FRANK CARTER & THE RATTLESNAKES : End of suffering

Ah, le disque VRP. On ne lui ouvre pas la porte, il tente par le garage. On croit avoir tout fermé, il trouve un soupirail ouvert pour s’incruster et bonimenter à souhait. J’aime pas la tête du disque, j’aime pas la tête des mecs, j’aime pas le nom du groupe, j’aime pas le fait que ce soit un groupe « qui marche bien ». Et puis je tombe quand même sur un titre. Sans le savoir. Et je me dis « tiens, pas mal ça ! ». Et tac, ferré comme un bon gros mérou. Ce troisième album, donc, reste dans la continuité des précédents, parait-il ; pas écoutés pour à peu près les mêmes raisons. Eh ouais, on peut être con parfois. Bon, ceci dit, si ce nouvel album est très bon, il ne m’a pas fait défaillir non plus. Il s’agit ni plus ni moins qu’un très habile mélange entre rock garage, pop, indie rock, et un peu tout ce qui se trouve en travers. C’est jeune, c’est frais, chargé en grosses grattes, agrémenté d’un esprit rebelle, et très poppy. Et des douze titres de « End of suffering », on ne sait pas lequel est le plus mauvais.
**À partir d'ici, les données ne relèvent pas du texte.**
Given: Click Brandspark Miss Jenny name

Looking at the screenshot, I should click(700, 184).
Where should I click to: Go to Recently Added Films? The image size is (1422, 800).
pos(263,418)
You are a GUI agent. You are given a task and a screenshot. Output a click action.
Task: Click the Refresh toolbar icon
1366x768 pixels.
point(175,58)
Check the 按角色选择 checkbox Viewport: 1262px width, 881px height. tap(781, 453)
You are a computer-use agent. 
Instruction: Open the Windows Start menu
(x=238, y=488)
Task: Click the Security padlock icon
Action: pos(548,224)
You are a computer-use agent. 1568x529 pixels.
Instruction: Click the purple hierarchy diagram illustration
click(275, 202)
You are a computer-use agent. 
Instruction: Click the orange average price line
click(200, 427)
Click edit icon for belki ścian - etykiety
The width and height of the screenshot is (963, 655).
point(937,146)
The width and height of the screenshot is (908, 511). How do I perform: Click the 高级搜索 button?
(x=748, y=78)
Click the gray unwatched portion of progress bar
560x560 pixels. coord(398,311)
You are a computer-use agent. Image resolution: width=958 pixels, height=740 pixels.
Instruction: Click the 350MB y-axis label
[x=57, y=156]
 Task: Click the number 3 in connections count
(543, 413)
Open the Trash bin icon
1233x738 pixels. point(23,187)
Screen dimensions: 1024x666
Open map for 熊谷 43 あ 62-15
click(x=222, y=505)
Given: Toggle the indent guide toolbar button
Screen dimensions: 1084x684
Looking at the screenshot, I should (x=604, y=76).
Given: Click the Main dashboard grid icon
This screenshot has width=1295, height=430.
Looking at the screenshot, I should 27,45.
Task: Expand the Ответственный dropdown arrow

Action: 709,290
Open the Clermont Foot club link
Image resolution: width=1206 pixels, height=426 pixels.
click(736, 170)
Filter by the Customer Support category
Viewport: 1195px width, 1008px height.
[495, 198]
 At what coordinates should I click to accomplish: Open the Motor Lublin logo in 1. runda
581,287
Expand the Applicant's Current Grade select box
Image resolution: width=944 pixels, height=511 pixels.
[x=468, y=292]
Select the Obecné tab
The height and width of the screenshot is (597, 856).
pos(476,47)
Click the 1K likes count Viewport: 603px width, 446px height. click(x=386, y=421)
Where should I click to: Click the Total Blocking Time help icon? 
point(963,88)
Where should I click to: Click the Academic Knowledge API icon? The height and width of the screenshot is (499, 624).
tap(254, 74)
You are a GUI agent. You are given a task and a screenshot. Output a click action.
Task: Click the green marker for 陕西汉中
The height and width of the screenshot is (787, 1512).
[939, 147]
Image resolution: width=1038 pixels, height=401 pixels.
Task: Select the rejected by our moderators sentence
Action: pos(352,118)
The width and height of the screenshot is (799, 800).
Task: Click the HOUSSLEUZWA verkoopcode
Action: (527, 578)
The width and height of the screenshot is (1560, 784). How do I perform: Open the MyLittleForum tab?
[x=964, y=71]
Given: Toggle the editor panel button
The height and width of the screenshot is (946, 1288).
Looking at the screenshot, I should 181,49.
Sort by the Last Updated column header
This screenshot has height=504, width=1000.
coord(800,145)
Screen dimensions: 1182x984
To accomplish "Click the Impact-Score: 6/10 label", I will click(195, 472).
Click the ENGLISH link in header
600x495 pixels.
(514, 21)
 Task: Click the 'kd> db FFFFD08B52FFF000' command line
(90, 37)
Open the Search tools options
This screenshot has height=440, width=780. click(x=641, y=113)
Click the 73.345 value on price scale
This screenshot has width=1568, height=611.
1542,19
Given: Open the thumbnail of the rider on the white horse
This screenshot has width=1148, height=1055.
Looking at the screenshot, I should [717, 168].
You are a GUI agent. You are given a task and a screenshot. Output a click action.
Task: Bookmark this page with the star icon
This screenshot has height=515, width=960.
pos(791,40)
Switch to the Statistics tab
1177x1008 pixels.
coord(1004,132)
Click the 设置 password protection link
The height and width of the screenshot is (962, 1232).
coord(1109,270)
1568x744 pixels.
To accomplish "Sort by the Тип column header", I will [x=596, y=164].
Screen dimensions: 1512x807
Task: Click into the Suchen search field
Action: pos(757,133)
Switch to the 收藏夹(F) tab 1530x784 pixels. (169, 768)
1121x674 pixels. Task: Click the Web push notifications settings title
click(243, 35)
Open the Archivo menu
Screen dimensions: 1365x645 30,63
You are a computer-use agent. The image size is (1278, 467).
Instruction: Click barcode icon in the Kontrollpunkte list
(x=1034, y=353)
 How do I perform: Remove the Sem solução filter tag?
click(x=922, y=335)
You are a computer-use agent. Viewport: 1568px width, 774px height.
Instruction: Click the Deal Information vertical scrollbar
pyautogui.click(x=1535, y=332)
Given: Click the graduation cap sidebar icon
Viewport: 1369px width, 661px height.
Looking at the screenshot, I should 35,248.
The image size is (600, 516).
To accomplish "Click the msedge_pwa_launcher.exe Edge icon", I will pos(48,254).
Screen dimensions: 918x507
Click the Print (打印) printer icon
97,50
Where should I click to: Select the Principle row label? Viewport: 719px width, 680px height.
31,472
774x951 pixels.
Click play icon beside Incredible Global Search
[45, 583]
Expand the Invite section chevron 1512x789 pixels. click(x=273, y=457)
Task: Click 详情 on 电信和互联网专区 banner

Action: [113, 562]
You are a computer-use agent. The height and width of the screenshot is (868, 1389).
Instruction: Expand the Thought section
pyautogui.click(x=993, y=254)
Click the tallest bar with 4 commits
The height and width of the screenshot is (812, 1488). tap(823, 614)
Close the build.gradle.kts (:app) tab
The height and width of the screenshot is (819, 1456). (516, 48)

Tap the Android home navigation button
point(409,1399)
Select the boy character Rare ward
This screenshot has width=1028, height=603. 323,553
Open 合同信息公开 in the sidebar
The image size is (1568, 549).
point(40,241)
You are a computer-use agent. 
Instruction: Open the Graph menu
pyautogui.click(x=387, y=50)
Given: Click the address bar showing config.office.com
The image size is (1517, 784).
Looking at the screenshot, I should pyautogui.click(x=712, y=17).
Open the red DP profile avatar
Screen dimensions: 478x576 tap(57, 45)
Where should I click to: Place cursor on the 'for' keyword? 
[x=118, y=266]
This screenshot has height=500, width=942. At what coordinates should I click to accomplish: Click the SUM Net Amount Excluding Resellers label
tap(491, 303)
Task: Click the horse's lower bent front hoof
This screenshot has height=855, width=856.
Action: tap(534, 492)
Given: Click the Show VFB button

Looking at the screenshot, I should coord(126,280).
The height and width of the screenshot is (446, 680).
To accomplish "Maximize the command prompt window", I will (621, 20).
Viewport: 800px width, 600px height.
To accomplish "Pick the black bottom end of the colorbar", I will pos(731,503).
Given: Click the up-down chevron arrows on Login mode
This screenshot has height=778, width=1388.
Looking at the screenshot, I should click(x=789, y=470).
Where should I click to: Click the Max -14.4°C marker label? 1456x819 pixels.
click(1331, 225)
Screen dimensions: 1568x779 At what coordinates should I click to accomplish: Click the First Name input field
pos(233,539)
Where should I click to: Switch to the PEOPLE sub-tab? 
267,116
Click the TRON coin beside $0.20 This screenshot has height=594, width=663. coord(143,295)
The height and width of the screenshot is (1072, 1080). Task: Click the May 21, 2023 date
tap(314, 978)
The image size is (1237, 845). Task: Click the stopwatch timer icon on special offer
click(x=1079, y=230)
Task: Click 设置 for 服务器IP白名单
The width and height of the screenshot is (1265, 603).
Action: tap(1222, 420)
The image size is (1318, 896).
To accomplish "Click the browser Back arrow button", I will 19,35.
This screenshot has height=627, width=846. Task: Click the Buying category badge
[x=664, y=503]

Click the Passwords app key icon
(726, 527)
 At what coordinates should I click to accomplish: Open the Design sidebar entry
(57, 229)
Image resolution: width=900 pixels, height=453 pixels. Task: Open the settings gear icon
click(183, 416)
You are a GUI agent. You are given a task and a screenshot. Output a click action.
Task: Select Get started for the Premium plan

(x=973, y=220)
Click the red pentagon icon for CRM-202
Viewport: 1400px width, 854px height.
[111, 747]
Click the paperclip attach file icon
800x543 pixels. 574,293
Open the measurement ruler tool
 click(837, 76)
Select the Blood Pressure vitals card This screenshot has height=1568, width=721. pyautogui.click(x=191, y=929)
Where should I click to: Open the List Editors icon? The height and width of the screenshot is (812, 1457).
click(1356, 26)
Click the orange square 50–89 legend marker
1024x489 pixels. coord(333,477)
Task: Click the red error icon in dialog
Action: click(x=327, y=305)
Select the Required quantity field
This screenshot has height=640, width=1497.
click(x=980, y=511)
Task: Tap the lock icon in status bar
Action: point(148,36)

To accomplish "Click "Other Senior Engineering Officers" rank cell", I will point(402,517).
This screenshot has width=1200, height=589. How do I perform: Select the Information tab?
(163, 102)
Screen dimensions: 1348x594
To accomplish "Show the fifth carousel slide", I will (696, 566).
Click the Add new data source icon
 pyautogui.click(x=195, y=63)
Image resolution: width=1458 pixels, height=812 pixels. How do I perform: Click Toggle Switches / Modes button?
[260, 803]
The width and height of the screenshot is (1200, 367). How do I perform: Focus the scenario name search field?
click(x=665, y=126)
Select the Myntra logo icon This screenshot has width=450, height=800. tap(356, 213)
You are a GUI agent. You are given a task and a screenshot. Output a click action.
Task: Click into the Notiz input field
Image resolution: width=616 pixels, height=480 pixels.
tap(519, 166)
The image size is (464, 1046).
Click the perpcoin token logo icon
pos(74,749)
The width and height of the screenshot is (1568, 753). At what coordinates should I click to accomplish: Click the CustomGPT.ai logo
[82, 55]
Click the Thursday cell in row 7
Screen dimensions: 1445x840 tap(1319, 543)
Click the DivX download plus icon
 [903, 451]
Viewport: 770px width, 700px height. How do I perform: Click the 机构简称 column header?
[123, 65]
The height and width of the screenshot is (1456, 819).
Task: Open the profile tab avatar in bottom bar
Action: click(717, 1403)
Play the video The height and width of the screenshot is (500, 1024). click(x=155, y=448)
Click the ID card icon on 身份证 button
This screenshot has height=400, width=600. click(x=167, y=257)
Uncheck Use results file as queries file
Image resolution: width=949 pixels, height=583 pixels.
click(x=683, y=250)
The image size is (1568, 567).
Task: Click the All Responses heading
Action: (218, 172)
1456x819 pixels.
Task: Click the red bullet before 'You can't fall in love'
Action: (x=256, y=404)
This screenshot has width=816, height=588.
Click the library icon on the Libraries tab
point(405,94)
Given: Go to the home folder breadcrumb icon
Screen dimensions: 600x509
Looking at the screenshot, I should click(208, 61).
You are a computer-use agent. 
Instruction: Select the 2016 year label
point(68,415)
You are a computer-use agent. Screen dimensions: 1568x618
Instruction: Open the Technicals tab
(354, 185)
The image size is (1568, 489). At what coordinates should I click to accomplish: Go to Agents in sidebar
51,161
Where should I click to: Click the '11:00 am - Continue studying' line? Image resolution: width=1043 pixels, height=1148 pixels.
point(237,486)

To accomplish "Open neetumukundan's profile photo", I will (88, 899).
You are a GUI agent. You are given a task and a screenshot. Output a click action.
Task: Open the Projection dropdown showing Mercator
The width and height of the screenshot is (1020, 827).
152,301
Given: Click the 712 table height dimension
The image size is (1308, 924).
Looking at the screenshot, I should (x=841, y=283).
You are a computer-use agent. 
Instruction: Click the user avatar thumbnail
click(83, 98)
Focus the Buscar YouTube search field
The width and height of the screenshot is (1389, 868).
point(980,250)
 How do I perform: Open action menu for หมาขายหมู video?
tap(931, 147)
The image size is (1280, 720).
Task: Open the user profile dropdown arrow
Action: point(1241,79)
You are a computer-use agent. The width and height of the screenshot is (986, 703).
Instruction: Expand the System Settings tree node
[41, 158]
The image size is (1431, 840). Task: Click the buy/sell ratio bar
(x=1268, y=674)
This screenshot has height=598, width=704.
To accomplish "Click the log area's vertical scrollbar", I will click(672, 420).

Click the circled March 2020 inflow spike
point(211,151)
Parce qu’ils sont tous bons. Et ce n’est pas la présence de Tom Morello venu valider le contenu de « Tyrant lizard king » qui viendra nous dire le contraire. Chaque titre a un petit quelque chose qui accroche. Et même si l’ensemble reste assez convenu et un poil répétitif, aucune écoute n’est une souffrance, et celles-ci peuvent s’empiler sans mal. Dans le temps, je ne sais pas si le single « Crowbar » ou les excellents « Heartbreaker », « Kitty sucker » ou « Supervillain » perdront de leur superbe, mais pour l’instant, je dois avouer me trouver assez impressionné. Je me suis fait avoir.